Not alone in the political constitution of society were momentous changes operating. They but represented the attempt of man to work out, in his civic and social relations, ideas which had already penetrated his religion and his philosophy. Distil those ideas to their inmost essence, its name is Liberty. The old Church, whether Roman or Protestant, lay rotting at anchor in the land-locked bayou of Authority; and the pioneers of the new convictions, abandoning her and her cargo of antiquated dogmas, had pushed on across intervening morasses to the shore of the illimitable sea; yea, they were launching thereon their skiffs of modern pattern, and resolutely, hopefully steering whither their consciences pointed. Better the storms of the living ocean than the miasma of that stagnant, scum-breeding pool!
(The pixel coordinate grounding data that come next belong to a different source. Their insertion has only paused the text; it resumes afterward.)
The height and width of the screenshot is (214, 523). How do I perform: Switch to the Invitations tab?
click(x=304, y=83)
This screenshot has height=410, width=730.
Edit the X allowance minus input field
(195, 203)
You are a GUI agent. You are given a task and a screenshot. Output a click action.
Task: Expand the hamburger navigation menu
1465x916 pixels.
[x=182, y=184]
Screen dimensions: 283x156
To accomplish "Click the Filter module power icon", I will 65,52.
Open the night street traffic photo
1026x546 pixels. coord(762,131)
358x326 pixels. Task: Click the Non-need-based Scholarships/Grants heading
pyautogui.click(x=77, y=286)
But a church is of all institutions that to which men cling most stubbornly, paying it lip-service long after its doctrines have ceased to shape their conduct or to lift their aspirations; trying to believe, in spite of their unbelief, that it will continue to be to them a source of strength as it once was to their fathers; preserving forms, but veneering them with contradictory meanings; coming at last to declare that an institution must be kept, if for no other reason than because it once fulfilled the purposes for which it is now inadequate. The aroma of association has for some minds the potency of original inspiration. Who can ponder on life without perceiving that whereas in their business, their possessions, their love, and their hate, men resent dictation; in matters beyond the scope of experience, and consequently beyond proof,—as the conditions of a future life,—men credulously accept the guidance of others quite as ignorant as themselves, from whom in their business or their passions they would submit to no interference?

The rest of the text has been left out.